### Activity 1
Using the text on the Feldenkrais Method, decide whether each statement agrees with it. Answer yes or no for each, and quote the words that decide it. (a) The method was devised during the mid-20th century. (b) Awareness Through Movement lessons are hands-on and practiced one-to-one. (c) In 2017 the Australian government identified the method as qualifying for insurance subsidy.
### Activity 2
Reproduce word for word the passage of the text on the Feldenkrais Method starting at "There is no" and ending at "poses serious risks.".

### Exercise text
The Feldenkrais Method is a type of exercise therapy devised by Israeli Moshé Feldenkrais (1904–1984) during the mid-20th century.  The method is claimed to reorganize connections between the brain and body and so improve body movement and psychological state.

There is no good medical evidence that the Feldenkrais method improves health outcomes. It is not known if it is safe or cost-effective, but researchers do not believe it poses serious risks.

Description 
The Feldenkrais Method is a type of alternative exercise therapy that proponents claim can repair impaired connections between the motor cortex and the body, so benefiting the quality of body movement and improving wellbeing. According to David Gorski, the Feldenkrais Guild of North America claims that the Feldenkrais method allows people to "rediscover [their] innate capacity for graceful, efficient movement" and that "These improvements will often generalize to enhance functioning in other aspects of [their] life". Proponents claim that the Feldenkrais Method can benefit people with a number of medical conditions, including children with autism, and people with multiple sclerosis. However, no studies in which participants were clearly identified as having an autism spectrum disorder or developmental disabilities have been presented to back these claims.

Feldenkrais lessons have two types, one verbally guided and practiced in groups, called Awareness Through Movement and one hands-on and practiced one-to-one called Functional Integration.

Effectiveness and reception
In 2015, the Australian Government's Department of Health published the results of a review of alternative therapies that sought to determine if any were suitable for being covered by health insurance; the Feldenkrais Method was one of 17 therapies evaluated for which no clear evidence of effectiveness was found. Accordingly in 2017 the Australian government identified the Feldenkrais Method as a practice that would not qualify for insurance subsidy, saying this step would "ensure taxpayer funds are expended appropriately and not directed to therapies lacking evidence".

The Feldenkrais Method is promoted with anecdotal claims it can help children with autism and other developmental disorders, but such claims are not backed by reputable supporting evidence.

There is limited evidence that workplace-based use of the Feldenkrais Method may help aid rehabilitation of people with upper limb complaints.

David Gorski has written that the Method bears similarities to faith healing, is like "glorified yoga", and that it "borders on quackery". Quackwatch places the Feldenkrais Method on its list of "Unnaturalistic methods".

### Stored data
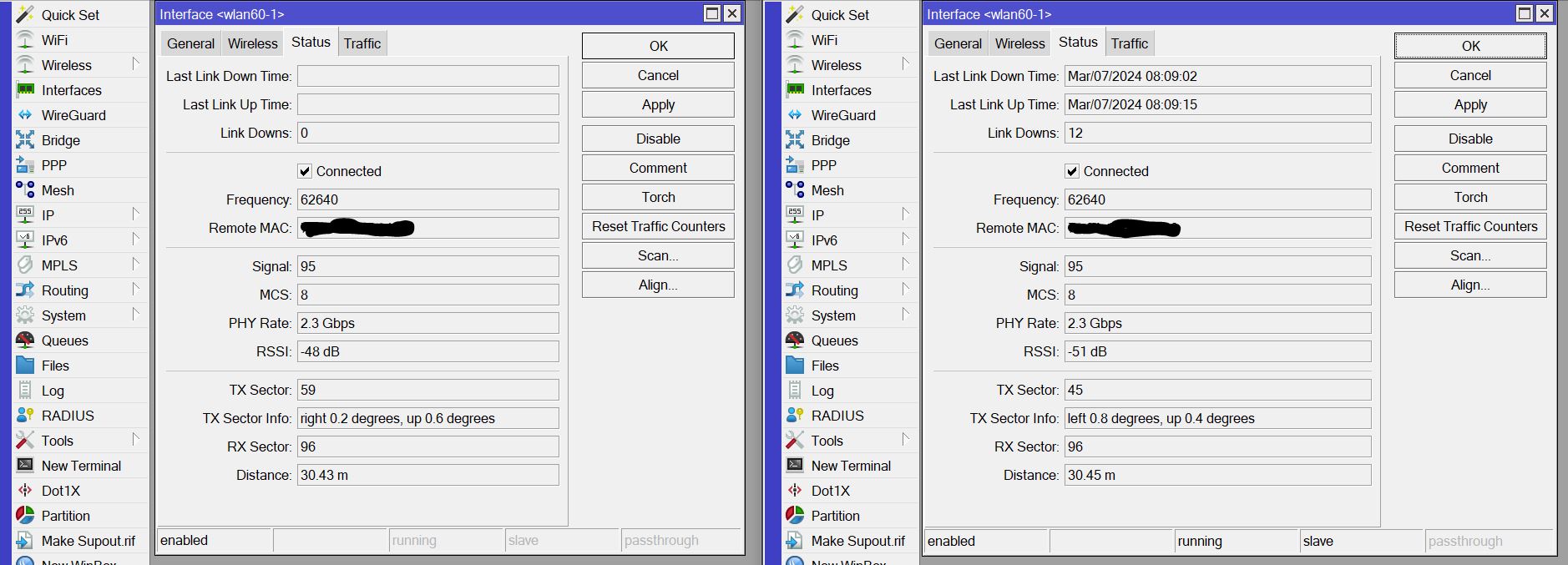Open Queues in the left window's menu
This screenshot has width=1568, height=565.
64,341
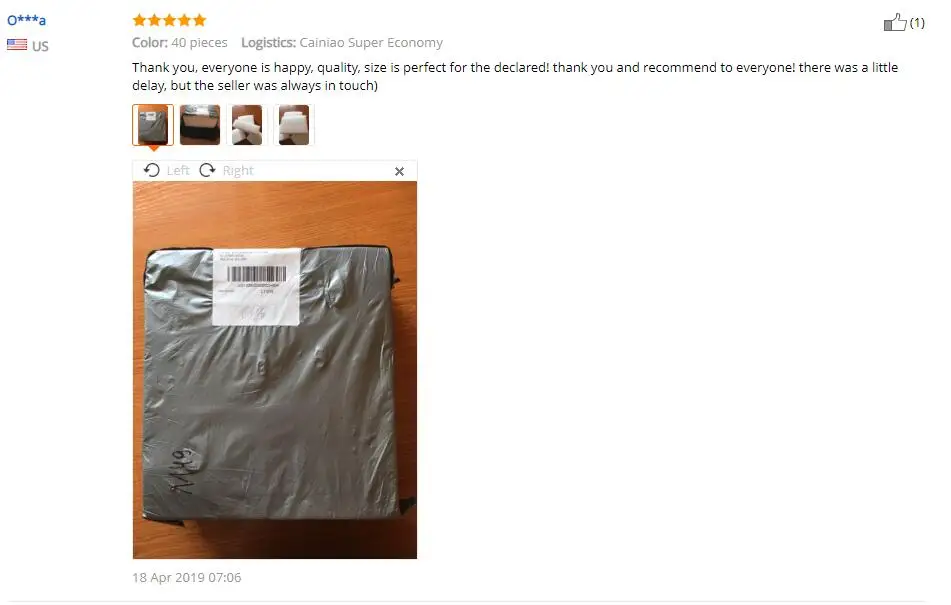Click the Cainiao Super Economy logistics text
Screen dimensions: 951x605
(x=371, y=42)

### Result 1
(a) Yes: "devised by Israeli Moshé Feldenkrais (1904–1984) during the mid-20th century"
(b) No: "one verbally guided and practiced in groups, called Awareness Through Movement"
(c) No: "identified the Feldenkrais Method as a practice that would not qualify for insurance subsidy"

### Result 2
There is no good medical evidence that the Feldenkrais method improves health outcomes. It is not known if it is safe or cost-effective, but researchers do not believe it poses serious risks.